How to Find a Dog Trainer You Can Trust With Your Pup

How to Find a dog trainer you can trust

Whether you just brought home a new dog, or your current canine companion is exhibiting a concerning behavior, you need to find a dog trainer you can trust.

The search for a well-trained, reliable dog trainer is harder than you might think. With so many dog trainers advertising their services on open sites like Yelp, you might find yourself entrusting your precious pup to the wrong person.

How to Find a Dog Trainer

If you’re wondering how to find a dog trainer and who to trust, we can help.

Here at IC HQs, we understand just how difficult it is to find a qualified dog training professional. One person’s website offers one opinion, while another’s recommends something completely different. Friends and family offer their advice only adding to your confusion. How do you filter through all the friendly advice, suggestions, and online searches?

Not to worry, we’re here to help you find a dog trainer by addressing common questions, and providing the information and resources you need, to find the right trainer for you and your four-legged friend’s needs.

Let’s begin with some common questions and concerns.

Are all dog trainers created equal?

No, they’re not. First, it’s important to note that the dog training industry is unregulated. There are no official government bodies that oversee the practice of training dogs. Additionally, there are no official universal rules, policies, procedures or gold standards. This basically means that anyone can call themselves a trainer, and do whatever he or she wants – whenever and however they see fit.
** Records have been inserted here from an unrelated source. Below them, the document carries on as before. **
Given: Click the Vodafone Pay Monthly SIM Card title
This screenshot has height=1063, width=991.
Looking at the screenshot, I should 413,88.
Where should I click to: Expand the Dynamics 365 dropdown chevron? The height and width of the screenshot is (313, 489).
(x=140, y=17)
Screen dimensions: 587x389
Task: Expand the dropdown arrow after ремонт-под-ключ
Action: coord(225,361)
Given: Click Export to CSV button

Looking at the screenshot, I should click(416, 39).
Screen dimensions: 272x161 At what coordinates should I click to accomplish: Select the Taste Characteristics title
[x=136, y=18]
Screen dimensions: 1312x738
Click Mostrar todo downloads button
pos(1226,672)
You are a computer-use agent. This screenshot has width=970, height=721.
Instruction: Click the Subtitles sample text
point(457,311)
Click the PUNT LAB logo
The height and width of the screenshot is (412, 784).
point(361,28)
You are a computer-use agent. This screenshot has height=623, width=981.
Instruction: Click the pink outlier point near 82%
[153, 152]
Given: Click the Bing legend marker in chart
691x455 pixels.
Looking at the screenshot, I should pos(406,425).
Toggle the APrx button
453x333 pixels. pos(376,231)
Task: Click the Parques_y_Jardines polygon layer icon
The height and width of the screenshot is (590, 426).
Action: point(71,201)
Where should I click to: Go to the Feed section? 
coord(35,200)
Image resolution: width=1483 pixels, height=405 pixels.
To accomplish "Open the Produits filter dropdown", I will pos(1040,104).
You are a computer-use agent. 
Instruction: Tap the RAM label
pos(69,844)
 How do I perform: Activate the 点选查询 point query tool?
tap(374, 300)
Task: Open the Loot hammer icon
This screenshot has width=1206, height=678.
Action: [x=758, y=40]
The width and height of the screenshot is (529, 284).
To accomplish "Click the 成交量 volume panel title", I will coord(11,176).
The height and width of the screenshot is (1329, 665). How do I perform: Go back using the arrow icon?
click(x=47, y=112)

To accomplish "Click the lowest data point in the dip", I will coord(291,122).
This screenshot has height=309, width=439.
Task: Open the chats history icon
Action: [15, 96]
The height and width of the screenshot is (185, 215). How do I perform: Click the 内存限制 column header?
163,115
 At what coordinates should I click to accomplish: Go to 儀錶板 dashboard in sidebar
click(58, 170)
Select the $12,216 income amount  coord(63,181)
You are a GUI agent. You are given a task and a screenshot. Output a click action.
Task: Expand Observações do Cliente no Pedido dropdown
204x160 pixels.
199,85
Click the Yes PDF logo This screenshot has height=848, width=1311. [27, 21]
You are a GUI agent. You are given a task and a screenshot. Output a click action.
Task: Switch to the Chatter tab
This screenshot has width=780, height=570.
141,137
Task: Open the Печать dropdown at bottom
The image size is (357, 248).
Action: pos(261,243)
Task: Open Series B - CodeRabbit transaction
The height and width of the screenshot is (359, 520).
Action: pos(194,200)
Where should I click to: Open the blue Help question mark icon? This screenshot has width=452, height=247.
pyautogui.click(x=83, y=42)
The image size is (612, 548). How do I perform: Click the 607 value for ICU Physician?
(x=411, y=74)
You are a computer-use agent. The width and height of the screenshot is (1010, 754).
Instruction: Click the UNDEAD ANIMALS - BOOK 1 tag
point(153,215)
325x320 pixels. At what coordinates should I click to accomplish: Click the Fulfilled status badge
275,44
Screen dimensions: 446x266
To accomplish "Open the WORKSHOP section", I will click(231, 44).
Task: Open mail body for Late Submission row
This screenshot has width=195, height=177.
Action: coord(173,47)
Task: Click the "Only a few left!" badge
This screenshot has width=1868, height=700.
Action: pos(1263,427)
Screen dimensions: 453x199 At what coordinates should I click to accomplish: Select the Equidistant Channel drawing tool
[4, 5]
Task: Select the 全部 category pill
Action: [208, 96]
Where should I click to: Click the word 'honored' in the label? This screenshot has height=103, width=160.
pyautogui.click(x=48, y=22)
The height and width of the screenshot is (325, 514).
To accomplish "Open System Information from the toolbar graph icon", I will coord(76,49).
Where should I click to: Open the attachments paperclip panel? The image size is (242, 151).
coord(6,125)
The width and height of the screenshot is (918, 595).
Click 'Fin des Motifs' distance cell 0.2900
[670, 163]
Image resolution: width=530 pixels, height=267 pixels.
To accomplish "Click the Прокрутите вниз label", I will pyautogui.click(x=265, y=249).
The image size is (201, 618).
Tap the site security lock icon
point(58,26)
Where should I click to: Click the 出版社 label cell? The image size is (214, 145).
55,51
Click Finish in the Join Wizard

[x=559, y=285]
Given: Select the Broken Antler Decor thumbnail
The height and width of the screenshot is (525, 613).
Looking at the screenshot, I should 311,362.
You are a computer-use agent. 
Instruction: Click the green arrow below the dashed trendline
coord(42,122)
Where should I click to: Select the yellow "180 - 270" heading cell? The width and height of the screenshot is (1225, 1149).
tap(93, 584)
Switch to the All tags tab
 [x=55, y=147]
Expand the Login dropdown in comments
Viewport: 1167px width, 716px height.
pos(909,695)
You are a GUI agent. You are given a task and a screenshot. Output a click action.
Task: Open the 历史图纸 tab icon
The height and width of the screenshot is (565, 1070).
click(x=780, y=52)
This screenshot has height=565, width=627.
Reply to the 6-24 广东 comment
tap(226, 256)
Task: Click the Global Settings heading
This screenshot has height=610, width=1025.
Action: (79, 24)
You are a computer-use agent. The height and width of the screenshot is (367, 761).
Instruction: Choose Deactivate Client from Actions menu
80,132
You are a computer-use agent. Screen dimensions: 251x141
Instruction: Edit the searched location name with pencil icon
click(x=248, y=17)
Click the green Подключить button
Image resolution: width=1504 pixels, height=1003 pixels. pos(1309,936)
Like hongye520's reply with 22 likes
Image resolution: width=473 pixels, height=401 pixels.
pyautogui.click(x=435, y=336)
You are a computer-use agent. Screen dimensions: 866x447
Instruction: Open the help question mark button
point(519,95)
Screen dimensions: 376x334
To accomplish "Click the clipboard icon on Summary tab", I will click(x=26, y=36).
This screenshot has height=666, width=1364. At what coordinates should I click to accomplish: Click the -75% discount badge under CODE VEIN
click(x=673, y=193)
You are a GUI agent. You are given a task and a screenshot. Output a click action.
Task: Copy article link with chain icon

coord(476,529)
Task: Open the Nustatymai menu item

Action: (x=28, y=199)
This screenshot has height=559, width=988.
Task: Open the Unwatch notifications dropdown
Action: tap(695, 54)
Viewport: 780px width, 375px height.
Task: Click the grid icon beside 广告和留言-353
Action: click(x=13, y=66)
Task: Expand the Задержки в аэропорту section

Some dog trainers don’t even have a business license!

Thankfully, there are independent organizations that have addressed these concerns, including the Academy for Dog Trainers, Karen Pryor Academy, the Pet Professional Guild, the Certification Council for Professional Dog Trainers (CCPDT), and International Association of Animal Behavior Consultants (IAABC).

These groups, and others like them, have developed higher standards of practice on a global level. They screen their applicants, require testing for certification and recertification or membership, and provide educational resources — among other things. Although dog trainers aren’t required to become certified or apply for membership in order to train dogs – certification proves that he or she has become proficient in their craft, following the latest in training research and best practices.

What’s their real training philosophy and approach?

The dog trainer’s approach should be straightforward, transparent, and self-explanatory. If they are claiming their techniques are “the best” and/or “most humane,” then they should have evidence to back up those claims.

Utilizing subjective jargon can be misleading, which can cloud decision making for the pet owner. Is this person describing training methods that enhance the experience for both dog and owner? Does it sound like the experience will be enjoyable for both the dog and the handler? Or, is this person promoting a “unique” approach, while implementing outdated techniques, including those that can cause fear or discomfort to the dog? Keep in mind that while addressing overall goals of the client, training should still be fun throughout the process — for everyone.

What’s with the title?

You are likely familiar with such designations as positive reinforcement trainers, cookie trainers, clicker trainers, e-collar trainers, and balanced trainers – to name a few. As mentioned above, there are no gold standards when it comes to training dogs. However, the person’s title, or what they refer to themselves as, will likely tell you a lot about their methods. For instance, trainers who are certified through the CCPDT will refer to themselves as a Certified Professional Dog Trainer. This title indicates he or she practices positive reinforcement methods as outlined in the CCPDT’s Code of Ethics.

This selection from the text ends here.